◆ Exercise instructions ◆
- a) Reproduce the stretch from "The Vereina Tunnel is a" through "the Bever–Scuol-Tarasp lines." in the Vereina Tunnel passage, word for word.
- b) Answer these questions from the Vereina Tunnel passage, one per line:
(i) In what year did construction of the tunnel begin?
(ii) What is the tunnel's length in meters?
(iii) Which pass does the passage say is prone to heavy snowfall and avalanches in winter?
- c) Extend the Vereina Tunnel passage with a few sentences that follow on from its final sentence.

+++ Excerpted passage +++

The Vereina Tunnel is a railway tunnel, and the principal part of the Vereina railway line, in the canton of Graubünden in eastern Switzerland. It connects the Landquart–Davos Platz and the Bever–Scuol-Tarasp lines.

First proposed during 1975, construction of the tunnel commenced during 1991 and was officially completed on 19 November 1999, ahead of schedule. In the first year alone, roughly 280,000 vehicles were recorded as having used the tunnel; since then, its usage has risen to around 450,000 vehicles per year. At 19042 m in length, the Vereina Tunnel is the longest tunnel on the Swiss Rhaetian Railway (RhB) network as well as the world's longest metre-gauge railway tunnel.

==History==
As early as 1975, the administrative council of the government of the Swiss Canton of Graubünden, presented the first white paper calling for the construction of what would become the Vereina Tunnel. Its construction was motivated by a desire to improve the all-weather transport links in the eastern part of Canton of Graubünden, as the Flüela Pass (between Davos and Susch) is prone to heavy snowfall and avalanches in the winter months. Once completed, it formed the first year-round rail link between the Prättigau and the Lower Engadin. The project represented the first expansion to the RhB route network since 1914. However, it was not until 1985 that sufficient support for the initiative amongst the canton's population was garnered, allowing the project to proceed through the approval process.

+++ Data provided +++

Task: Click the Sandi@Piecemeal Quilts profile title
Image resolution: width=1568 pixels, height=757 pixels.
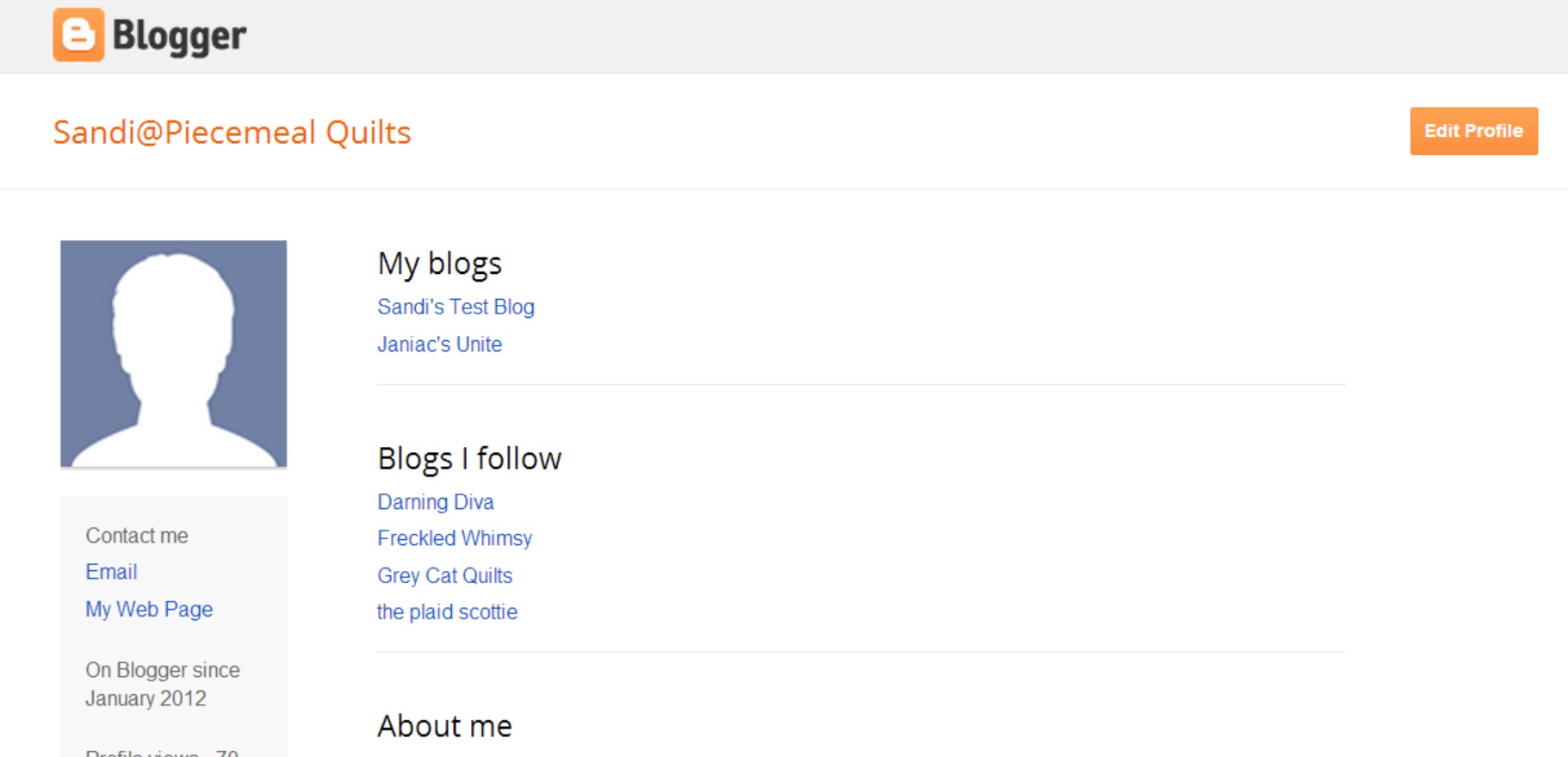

+++

◆ Answers in order ◆
- a)
The Vereina Tunnel is a railway tunnel, and the principal part of the Vereina railway line, in the canton of Graubünden in eastern Switzerland. It connects the Landquart–Davos Platz and the Bever–Scuol-Tarasp lines.

- b)
(i) 1991
(ii) 19042 m
(iii) The Flüela Pass

- c)
Following the approval of the proposal by the Swiss Parliament, a groundbreaking ceremony was held during 1991, marking the official start of construction. On the north side, a tunnel boring machine (TBM) was used; its rate of progress reportedly advanced between four and 30 meters per day, varying due to the different strengths of rock being bored through. On the south side, conventional methods were used, albeit with the application of several modern construction techniques. Amongst other notable elements, the Vereina Tunnel employed one of the most extensive uses of permanent sprayed concrete anywhere in Switzerland.

The construction schedule had called for the tunnel to be completed after nine years of work; however, a greater rate of progress than this conservative projection was achieved, thus construction was completed nearly six months ahead of schedule. This was despite the need for unplanned remedial work, such as the reprofiling of 20 m of the northern bore after fracturing had brought about a temporarily standstill in the work. The total cost of the Vereina Tunnel reportedly came to CHF 670 million.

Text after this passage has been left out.